## Your task
Retype each entry below precisely as it reads.

# # # #

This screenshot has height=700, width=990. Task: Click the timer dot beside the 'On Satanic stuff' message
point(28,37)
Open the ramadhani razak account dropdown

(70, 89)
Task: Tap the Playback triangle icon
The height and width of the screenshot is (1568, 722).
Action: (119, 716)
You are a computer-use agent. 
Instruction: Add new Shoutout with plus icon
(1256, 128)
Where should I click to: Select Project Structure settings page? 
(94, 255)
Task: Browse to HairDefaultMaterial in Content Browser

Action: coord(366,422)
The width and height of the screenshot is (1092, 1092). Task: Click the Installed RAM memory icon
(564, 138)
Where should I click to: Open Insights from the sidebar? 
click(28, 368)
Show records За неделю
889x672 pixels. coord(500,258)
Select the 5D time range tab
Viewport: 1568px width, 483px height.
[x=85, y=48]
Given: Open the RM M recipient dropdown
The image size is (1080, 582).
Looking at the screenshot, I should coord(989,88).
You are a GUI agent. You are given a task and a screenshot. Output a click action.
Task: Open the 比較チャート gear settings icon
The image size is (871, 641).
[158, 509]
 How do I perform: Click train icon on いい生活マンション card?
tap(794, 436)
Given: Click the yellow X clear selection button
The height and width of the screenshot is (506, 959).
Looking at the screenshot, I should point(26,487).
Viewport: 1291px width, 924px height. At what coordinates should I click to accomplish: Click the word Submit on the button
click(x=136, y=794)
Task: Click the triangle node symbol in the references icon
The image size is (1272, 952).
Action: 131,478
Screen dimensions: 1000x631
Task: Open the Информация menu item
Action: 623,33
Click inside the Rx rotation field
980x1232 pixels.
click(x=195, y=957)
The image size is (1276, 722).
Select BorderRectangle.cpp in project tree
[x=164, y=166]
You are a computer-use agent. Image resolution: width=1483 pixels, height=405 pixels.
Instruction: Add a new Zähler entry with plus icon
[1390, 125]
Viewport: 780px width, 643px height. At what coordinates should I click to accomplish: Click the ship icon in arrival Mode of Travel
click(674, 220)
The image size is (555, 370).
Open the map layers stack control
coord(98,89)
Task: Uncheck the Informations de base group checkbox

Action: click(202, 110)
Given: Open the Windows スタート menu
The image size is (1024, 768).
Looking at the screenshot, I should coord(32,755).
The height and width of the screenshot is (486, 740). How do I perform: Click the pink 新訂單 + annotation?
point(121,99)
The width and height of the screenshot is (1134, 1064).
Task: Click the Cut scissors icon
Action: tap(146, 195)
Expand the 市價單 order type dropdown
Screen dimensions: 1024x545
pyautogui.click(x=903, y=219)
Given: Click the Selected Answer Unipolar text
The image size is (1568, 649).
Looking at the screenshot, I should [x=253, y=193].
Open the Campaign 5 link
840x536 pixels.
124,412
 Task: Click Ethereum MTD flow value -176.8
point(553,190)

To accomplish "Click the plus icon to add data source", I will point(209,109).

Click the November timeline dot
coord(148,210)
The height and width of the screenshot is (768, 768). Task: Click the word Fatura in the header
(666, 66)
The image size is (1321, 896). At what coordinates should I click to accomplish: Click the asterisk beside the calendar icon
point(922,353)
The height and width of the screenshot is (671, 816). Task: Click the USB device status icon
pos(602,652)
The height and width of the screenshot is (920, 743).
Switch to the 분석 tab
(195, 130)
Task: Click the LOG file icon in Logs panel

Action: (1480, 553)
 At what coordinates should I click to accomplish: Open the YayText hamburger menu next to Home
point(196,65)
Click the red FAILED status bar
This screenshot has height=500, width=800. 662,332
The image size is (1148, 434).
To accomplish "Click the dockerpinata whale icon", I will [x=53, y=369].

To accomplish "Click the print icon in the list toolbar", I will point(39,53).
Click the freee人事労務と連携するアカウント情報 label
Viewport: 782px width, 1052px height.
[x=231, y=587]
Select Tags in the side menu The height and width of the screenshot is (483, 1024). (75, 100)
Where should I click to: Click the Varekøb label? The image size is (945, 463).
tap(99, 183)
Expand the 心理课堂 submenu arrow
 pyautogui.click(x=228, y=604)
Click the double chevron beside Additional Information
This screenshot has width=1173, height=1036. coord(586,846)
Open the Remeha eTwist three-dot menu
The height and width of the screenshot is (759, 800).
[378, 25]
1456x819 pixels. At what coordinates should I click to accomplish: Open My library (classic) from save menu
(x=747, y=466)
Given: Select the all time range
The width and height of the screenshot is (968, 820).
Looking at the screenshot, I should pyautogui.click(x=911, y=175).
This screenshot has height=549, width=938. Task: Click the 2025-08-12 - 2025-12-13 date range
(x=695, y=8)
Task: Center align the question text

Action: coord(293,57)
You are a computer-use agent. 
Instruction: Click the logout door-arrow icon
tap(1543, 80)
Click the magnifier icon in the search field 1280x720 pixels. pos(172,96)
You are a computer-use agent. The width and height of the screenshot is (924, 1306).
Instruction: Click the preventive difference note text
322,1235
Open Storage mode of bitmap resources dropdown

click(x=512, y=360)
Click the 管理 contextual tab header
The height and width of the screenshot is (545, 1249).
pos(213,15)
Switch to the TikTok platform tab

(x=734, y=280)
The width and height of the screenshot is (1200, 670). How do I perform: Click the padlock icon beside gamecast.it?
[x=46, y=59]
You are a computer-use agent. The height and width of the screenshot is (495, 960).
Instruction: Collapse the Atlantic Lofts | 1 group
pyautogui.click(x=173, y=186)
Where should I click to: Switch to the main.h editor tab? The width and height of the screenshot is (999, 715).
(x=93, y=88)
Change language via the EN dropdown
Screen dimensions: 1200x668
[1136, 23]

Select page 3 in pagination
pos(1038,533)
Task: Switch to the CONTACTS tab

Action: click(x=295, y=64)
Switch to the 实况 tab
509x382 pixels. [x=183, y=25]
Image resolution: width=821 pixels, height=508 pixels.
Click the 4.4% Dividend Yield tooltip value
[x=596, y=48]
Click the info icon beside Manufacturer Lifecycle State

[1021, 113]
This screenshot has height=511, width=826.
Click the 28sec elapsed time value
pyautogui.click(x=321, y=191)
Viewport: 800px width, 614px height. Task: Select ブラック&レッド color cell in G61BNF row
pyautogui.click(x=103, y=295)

# # # #

## Task result
This screenshot has height=700, width=990. Task: Click the timer dot beside the 'On Satanic stuff' message
point(28,37)
Open the ramadhani razak account dropdown

(70, 89)
Task: Tap the Playback triangle icon
The height and width of the screenshot is (1568, 722).
Action: (119, 716)
You are a computer-use agent. 
Instruction: Add new Shoutout with plus icon
(1256, 128)
Where should I click to: Select Project Structure settings page? 
(94, 255)
Task: Browse to HairDefaultMaterial in Content Browser

Action: coord(366,422)
The width and height of the screenshot is (1092, 1092). Task: Click the Installed RAM memory icon
(564, 138)
Where should I click to: Open Insights from the sidebar? 
click(28, 368)
Show records За неделю
889x672 pixels. coord(500,258)
Select the 5D time range tab
Viewport: 1568px width, 483px height.
[x=85, y=48]
Given: Open the RM M recipient dropdown
The image size is (1080, 582).
Looking at the screenshot, I should coord(989,88).
You are a GUI agent. You are given a task and a screenshot. Output a click action.
Task: Open the 比較チャート gear settings icon
The image size is (871, 641).
[158, 509]
 How do I perform: Click train icon on いい生活マンション card?
tap(794, 436)
Given: Click the yellow X clear selection button
The height and width of the screenshot is (506, 959).
Looking at the screenshot, I should point(26,487).
Viewport: 1291px width, 924px height. At what coordinates should I click to accomplish: Click the word Submit on the button
click(x=136, y=794)
Task: Click the triangle node symbol in the references icon
The image size is (1272, 952).
Action: 131,478
Screen dimensions: 1000x631
Task: Open the Информация menu item
Action: 623,33
Click inside the Rx rotation field
980x1232 pixels.
click(x=195, y=957)
The image size is (1276, 722).
Select BorderRectangle.cpp in project tree
[x=164, y=166]
You are a computer-use agent. Image resolution: width=1483 pixels, height=405 pixels.
Instruction: Add a new Zähler entry with plus icon
[1390, 125]
Viewport: 780px width, 643px height. At what coordinates should I click to accomplish: Click the ship icon in arrival Mode of Travel
click(674, 220)
The image size is (555, 370).
Open the map layers stack control
coord(98,89)
Task: Uncheck the Informations de base group checkbox

Action: click(202, 110)
Given: Open the Windows スタート menu
The image size is (1024, 768).
Looking at the screenshot, I should coord(32,755).
The height and width of the screenshot is (486, 740). How do I perform: Click the pink 新訂單 + annotation?
point(121,99)
The width and height of the screenshot is (1134, 1064).
Task: Click the Cut scissors icon
Action: tap(146, 195)
Expand the 市價單 order type dropdown
Screen dimensions: 1024x545
pyautogui.click(x=903, y=219)
Given: Click the Selected Answer Unipolar text
The image size is (1568, 649).
Looking at the screenshot, I should [x=253, y=193].
Open the Campaign 5 link
840x536 pixels.
124,412
 Task: Click Ethereum MTD flow value -176.8
point(553,190)

To accomplish "Click the plus icon to add data source", I will point(209,109).

Click the November timeline dot
coord(148,210)
The height and width of the screenshot is (768, 768). Task: Click the word Fatura in the header
(666, 66)
The image size is (1321, 896). At what coordinates should I click to accomplish: Click the asterisk beside the calendar icon
point(922,353)
The height and width of the screenshot is (671, 816). Task: Click the USB device status icon
pos(602,652)
The height and width of the screenshot is (920, 743).
Switch to the 분석 tab
(195, 130)
Task: Click the LOG file icon in Logs panel

Action: (1480, 553)
 At what coordinates should I click to accomplish: Open the YayText hamburger menu next to Home
point(196,65)
Click the red FAILED status bar
This screenshot has height=500, width=800. 662,332
The image size is (1148, 434).
To accomplish "Click the dockerpinata whale icon", I will [x=53, y=369].

To accomplish "Click the print icon in the list toolbar", I will point(39,53).
Click the freee人事労務と連携するアカウント情報 label
Viewport: 782px width, 1052px height.
[x=231, y=587]
Select Tags in the side menu The height and width of the screenshot is (483, 1024). (75, 100)
Where should I click to: Click the Varekøb label? The image size is (945, 463).
tap(99, 183)
Expand the 心理课堂 submenu arrow
 pyautogui.click(x=228, y=604)
Click the double chevron beside Additional Information
This screenshot has width=1173, height=1036. coord(586,846)
Open the Remeha eTwist three-dot menu
The height and width of the screenshot is (759, 800).
[378, 25]
1456x819 pixels. At what coordinates should I click to accomplish: Open My library (classic) from save menu
(x=747, y=466)
Given: Select the all time range
The width and height of the screenshot is (968, 820).
Looking at the screenshot, I should pyautogui.click(x=911, y=175).
This screenshot has height=549, width=938. Task: Click the 2025-08-12 - 2025-12-13 date range
(x=695, y=8)
Task: Center align the question text

Action: coord(293,57)
You are a computer-use agent. 
Instruction: Click the logout door-arrow icon
tap(1543, 80)
Click the magnifier icon in the search field 1280x720 pixels. pos(172,96)
You are a computer-use agent. The width and height of the screenshot is (924, 1306).
Instruction: Click the preventive difference note text
322,1235
Open Storage mode of bitmap resources dropdown

click(x=512, y=360)
Click the 管理 contextual tab header
The height and width of the screenshot is (545, 1249).
pos(213,15)
Switch to the TikTok platform tab

(x=734, y=280)
The width and height of the screenshot is (1200, 670). How do I perform: Click the padlock icon beside gamecast.it?
[x=46, y=59]
You are a computer-use agent. The height and width of the screenshot is (495, 960).
Instruction: Collapse the Atlantic Lofts | 1 group
pyautogui.click(x=173, y=186)
Where should I click to: Switch to the main.h editor tab? The width and height of the screenshot is (999, 715).
(x=93, y=88)
Change language via the EN dropdown
Screen dimensions: 1200x668
[1136, 23]

Select page 3 in pagination
pos(1038,533)
Task: Switch to the CONTACTS tab

Action: click(x=295, y=64)
Switch to the 实况 tab
509x382 pixels. [x=183, y=25]
Image resolution: width=821 pixels, height=508 pixels.
Click the 4.4% Dividend Yield tooltip value
[x=596, y=48]
Click the info icon beside Manufacturer Lifecycle State

[1021, 113]
This screenshot has height=511, width=826.
Click the 28sec elapsed time value
pyautogui.click(x=321, y=191)
Viewport: 800px width, 614px height. Task: Select ブラック&レッド color cell in G61BNF row
pyautogui.click(x=103, y=295)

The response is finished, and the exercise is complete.